Plans to put a pumped storage hydro-electric plant on the site of a former iron ore mine at Eagle Mountain look to be facing fierce opposition from some Desert Center residents who live near the proposed project.
“You need to rethink your recommendation and refuse this project because it’s insane,” said Donna Charpied, who with husband Larry raised numerous objections to the project during a two-hour public meeting Thursday at University of California, Riverside’s Palm Desert campus.
The Charpieds were reacting to a draft environmental report that the Federal Energy Regulatory Commission has issued for the project, which would turn two empty mine pits into reservoirs and build a power plant more than 1,000 feet under ground.
The couple, who have farmed jojoba in Desert Center for 30 years, were among 40 people who turned out for the 1 p.m. meeting, which was to be followed by another meeting at 7 p.m. for public comment.
At the center of the controversy is a 1,300-megawatt pumped storage plant that project developer Eagle Crest Energy of Santa Monica says could provide reliable backup power for the Coachella Valley’s wind turbines and the industrial-scale solar plants being planned on federal land east of Joshua Tree National Park.
“You can’t make the sun shine and the wind blow,” said Jeffrey Harvey, a consultant for Eagle Crest Energy, presenting the company’s plan for the plant. “We have to have backup generation and storage.”
Pumped storage plants generally consist of a lower and upper reservoir connected by a large underground pipe, which runs through an underground power plant.
At times of low power use, water is pumped from the lower to the upper reservoir, and then flows down through the generator when extra power is needed.
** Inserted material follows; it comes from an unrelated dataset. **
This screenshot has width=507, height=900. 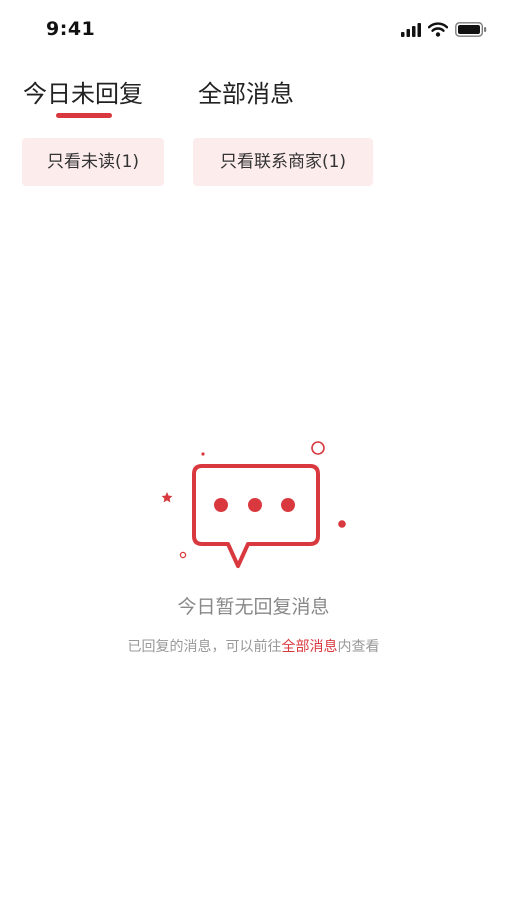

About 40 pumped storage plants already exist in the U.S., with more than 350 worldwide.
Commission staff has tentatively recommended approval of the project, providing Eagle Crest agrees to additional measures such as close monitoring to ensure water levels in the Chuckwalla Valley aquifer remain stable – a key concern for the Charpieds.
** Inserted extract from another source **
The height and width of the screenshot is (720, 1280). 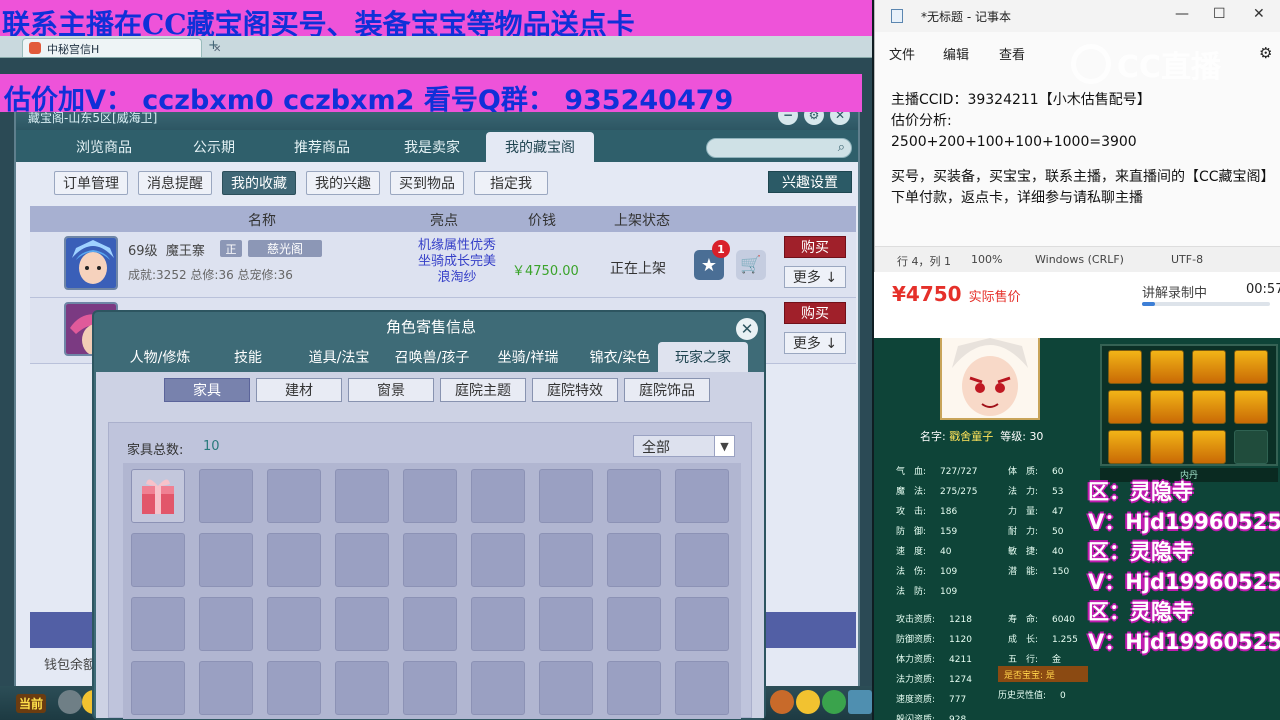 What do you see at coordinates (1266, 53) in the screenshot?
I see `gear-icon: ⚙` at bounding box center [1266, 53].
Donna Charpied said the aquifer still had not completely recovered from a draw-down caused by the large-scale jojoba farming in the area in the 1970s and 1980s.
Filling the reservoirs for the pumped storage plant “will exacerbate our aquifer to depletion,” she said. “This aquifer is from water that’s 5,000 to 30,000 years old.”
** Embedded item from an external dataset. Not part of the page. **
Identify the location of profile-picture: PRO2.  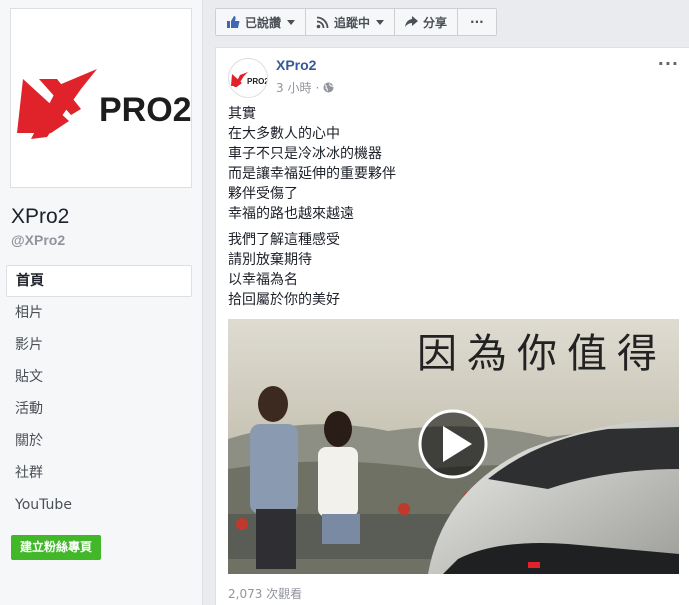
(101, 98).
The Eagle Mountain site is controversial for a number of reasons:
The site for the pumped storage plant is adjacent to the site for the proposed Eagle Mountain landfill, another embattled project that was put on indefinite hold last August when the U.S. 9th Circuit Court of Appeals rejected a land swap that is essential for the landfill to go forward.
Kaiser Ventures, which owns the land, has appealed the case to the U.S. Supreme Court and, in the interim, has denied Eagle Crest or federal officials access to the site for preliminary environmental studies.
“How can they approve a project they haven’t studied?” said Terry Cook, vice president for Kaiser Ventures, who attended the meeting, but did not speak publicly. “They haven’t been on the property.”
The lack of current information has raised another red flag for the U.S. Fish and Wildlife Service, which must also sign off on the project.
“We need to know the approximate number of animals in the area so we can provide accurate analysis,” said Felicia Sirchia, a biologist with the service. “If you want us to assess the impact, we need more specific information.”
Seth Shteir, a field representative of the National Parks Conservation Association, raised concerns about the impact of construction noise and vibration on endangered species, including the desert tortoise and bighorn sheep.
Both Shteir and the Charpieds raised concerns about ravens, coyotes and other predators that could be drawn by the transmission lines and the project’s above-ground reservoirs.
Kenneth Hogan, a fish biologist with the commission, acknowledged the problems with the environmental report but said staff recommendations would ensure that any information gaps would be addressed before going forward.
“We’re not proponents of any project,” he said. “We’re advocates of the process.”
He expects a final environmental report later this summer but, he said, a final commission vote cannot occur until all environmental reports are submitted.
Steven Lowe, president of Eagle Crest, said he remains committed to the project because he believes it can help make renewable energy more reliable and reduce carbon emissions.
The company is committed to working with residents such as the Charpieds, he said, for example, by insuring adequate water levels for wells in the area, even if it means digging new ones.
If such actions don’t work, he said, “the project doesn’t happen.”